**Supplied material**

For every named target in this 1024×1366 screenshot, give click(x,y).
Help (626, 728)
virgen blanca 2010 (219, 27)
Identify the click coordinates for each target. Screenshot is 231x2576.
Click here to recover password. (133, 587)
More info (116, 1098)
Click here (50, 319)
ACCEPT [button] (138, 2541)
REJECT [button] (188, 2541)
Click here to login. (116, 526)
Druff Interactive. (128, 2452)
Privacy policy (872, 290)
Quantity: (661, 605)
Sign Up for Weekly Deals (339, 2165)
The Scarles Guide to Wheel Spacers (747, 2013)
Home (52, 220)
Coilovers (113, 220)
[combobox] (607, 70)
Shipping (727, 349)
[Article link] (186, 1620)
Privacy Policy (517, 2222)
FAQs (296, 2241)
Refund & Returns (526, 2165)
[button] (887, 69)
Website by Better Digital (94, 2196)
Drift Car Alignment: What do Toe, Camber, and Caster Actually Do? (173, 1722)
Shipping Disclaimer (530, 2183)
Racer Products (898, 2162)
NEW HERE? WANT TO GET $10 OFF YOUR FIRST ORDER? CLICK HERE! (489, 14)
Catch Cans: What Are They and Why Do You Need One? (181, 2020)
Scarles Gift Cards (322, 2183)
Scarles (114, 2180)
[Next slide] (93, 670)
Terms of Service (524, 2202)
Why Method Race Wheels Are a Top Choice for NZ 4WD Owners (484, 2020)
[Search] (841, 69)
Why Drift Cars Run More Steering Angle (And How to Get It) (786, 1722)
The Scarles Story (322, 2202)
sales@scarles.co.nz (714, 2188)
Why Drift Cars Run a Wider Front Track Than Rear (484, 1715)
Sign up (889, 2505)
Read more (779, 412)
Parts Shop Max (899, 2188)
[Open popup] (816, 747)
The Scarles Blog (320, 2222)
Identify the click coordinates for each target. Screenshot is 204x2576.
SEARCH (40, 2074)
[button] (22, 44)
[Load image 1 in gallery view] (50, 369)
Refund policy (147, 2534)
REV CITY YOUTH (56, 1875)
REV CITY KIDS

**Required action**
Nothing but the lines from the one with "The Scarles Blog (320, 2222)" through the end of the data above should be repeated, each exactly as it stands.

**Exercise answer**
The Scarles Blog (320, 2222)
Identify the click coordinates for each target. Screenshot is 204x2576.
SEARCH (40, 2074)
[button] (22, 44)
[Load image 1 in gallery view] (50, 369)
Refund policy (147, 2534)
REV CITY YOUTH (56, 1875)
REV CITY KIDS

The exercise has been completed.